De um lado não se pode pensar em total inutilidade na ação que acabou demonstrando que a vigilância resultou em redução delitiva. De outro lado, seus efeitos acabaram por gerar graves problemas e danos colaterais enormes às Instituições Policiais envolvidas. Todo planejamento deve ser acompanhado em longo prazo e modificadas estratégias gerando menos impactos e mais ganhos à sociedade atendida.

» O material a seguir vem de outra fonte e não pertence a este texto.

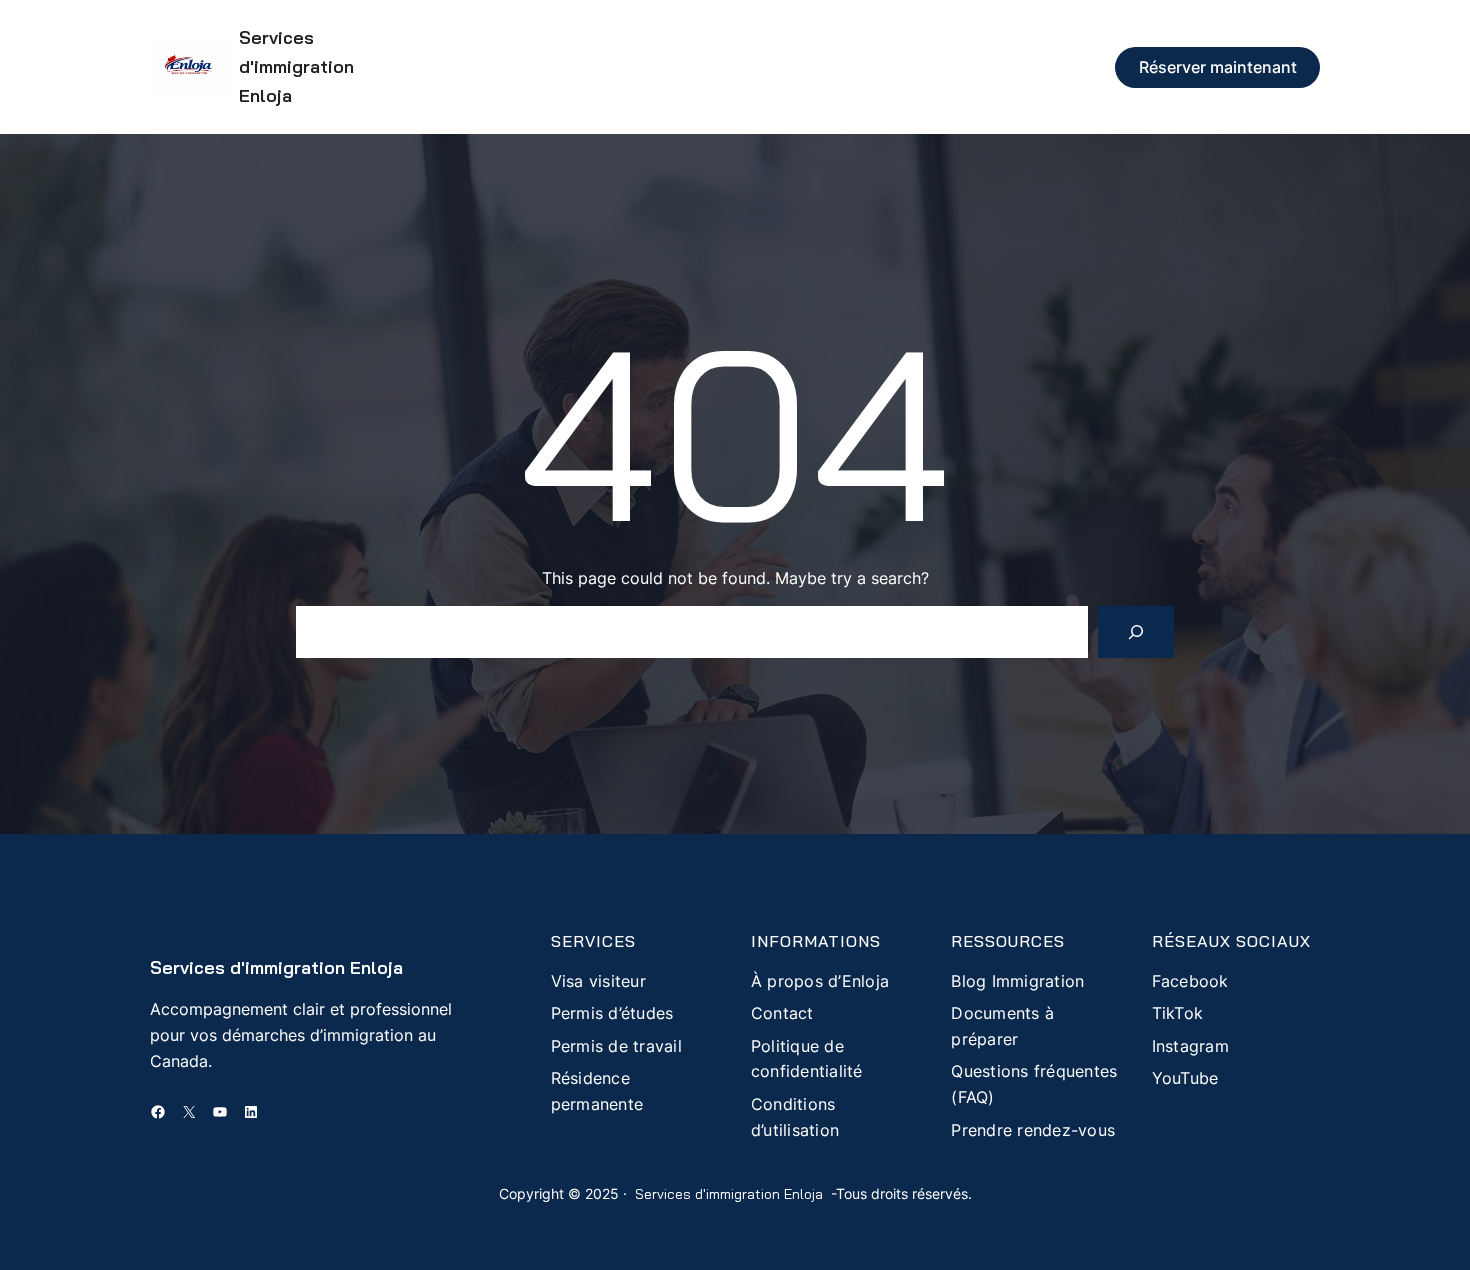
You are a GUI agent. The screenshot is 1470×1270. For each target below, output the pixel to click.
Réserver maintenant (1218, 67)
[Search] (1136, 632)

A lei é de 1995 e requer uma revisão emergencial quanto à leitura acerca de sua efetividade. Os ambientes aonde permeiam esses instrumentos de sanções, ainda que com o propósito da aplicação de outra modelagem punitiva, deu certo? Uma questão que merece ser profunda e honestamente debatida, sobretudo nas densas camadas aonde impera a desordem e um dia a dia de convivência muito difícil.

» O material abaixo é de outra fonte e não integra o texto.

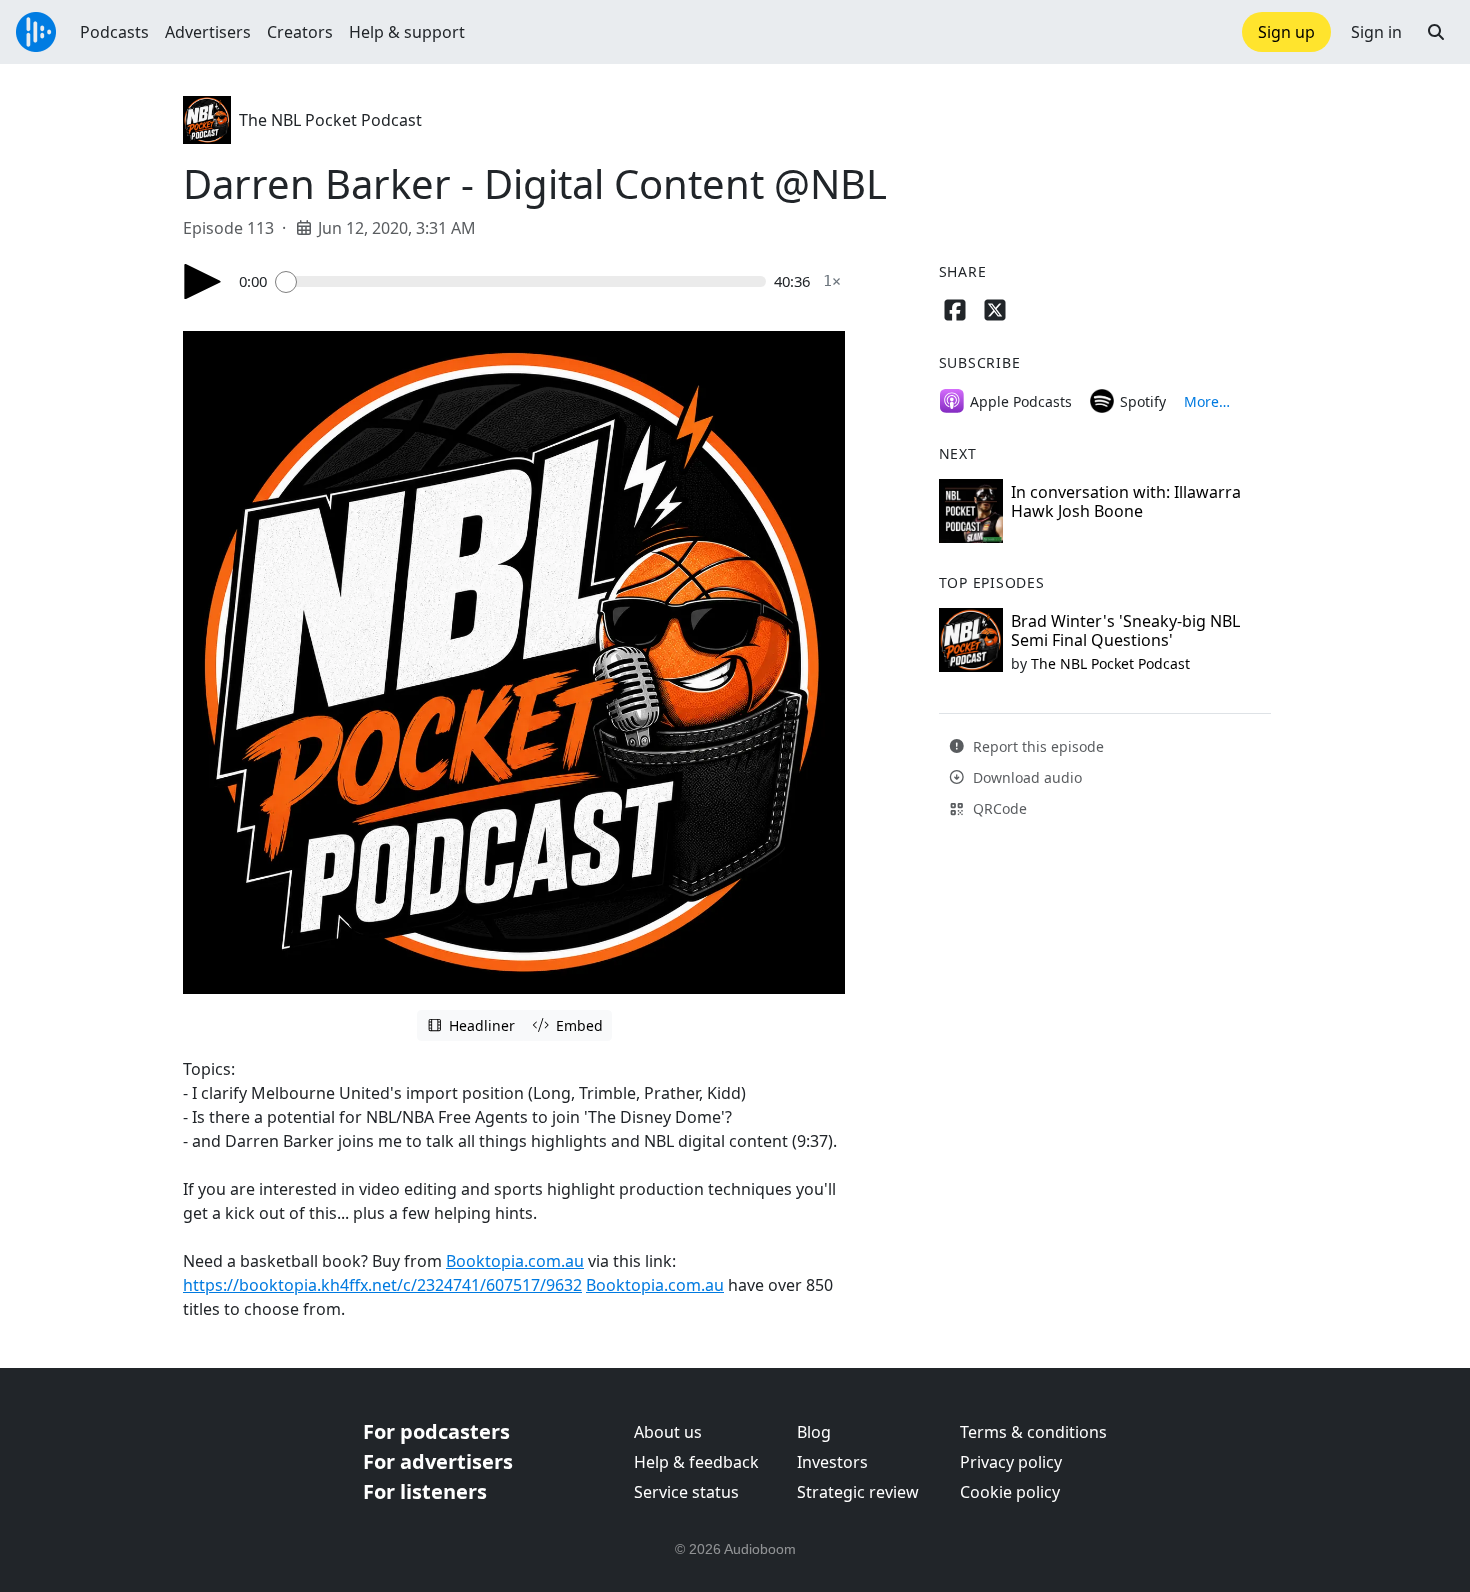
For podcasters (436, 1431)
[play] (203, 281)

O acompanhamento e divulgação da efetividade de instrumentos punitivos deve ser a máxima a ser delineada. Não adianta a promulgação de leis sem que haja o devido monitoramento e a verificação acerca de sua real entrega para a sociedade. A reflexão em torno do overload pode representar possível fonte de situações que se agravam para crimes capitais. E a emissão de legislações que não mensurem suas entregas resulta no gap que vem gerando ambientes altamente conflituosos e de difíceis abordagens.

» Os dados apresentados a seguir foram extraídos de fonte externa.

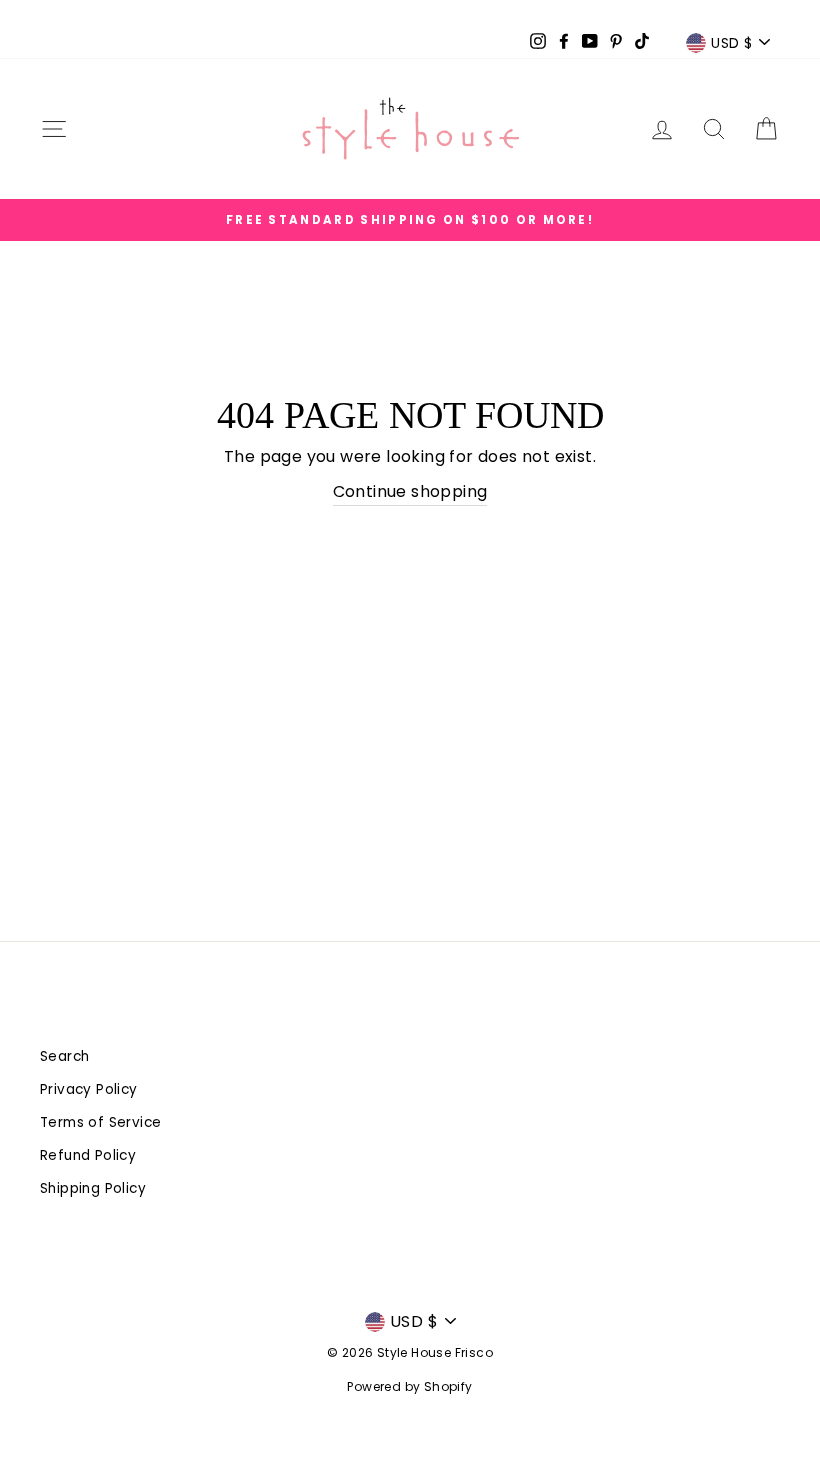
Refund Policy (88, 1155)
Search (64, 1056)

As Polícias Militares residem exatamente nesse gap, mediando situações que merecem mais aprofundamentos e efetividades: são inúmeros os conflitos que chegam ao 190 e às radiopatrulhas. Esse protocolo impactaria não somente na boa resolutividade de conflitos por meio das justiças restaurativas, como também para a saúde mental desses profissionais que na ponta enxergam um abismo diário que não possui fim. As armas estão muito mais centradas na mudança de um modelo mental do que propriamente a linear visão de um front: tudo começa pelos pensamentos, é necessário intercepta-los e fomentar uma cultura de mudanças de comportamentos.
Enfim, o maior desafio: pensar segurança pública num horizonte de longo prazo. Não se vislumbra mudanças bruscas em períodos de tempos reduzidos ou através de hardwares tão somente, é preciso inputs que sedimentem valores positivos e mudanças de modelos mentais na sociedade e instituições. Para além do agora ou da iconofagia, os resultados finais nascem de um demorado processo, talvez o que se recomende essa breve reflexão não seja para nosso atual período da nossa existência, mas para gerações futuras que subsistirão a partir do despertar de nossos atuais pensamentos e atitudes.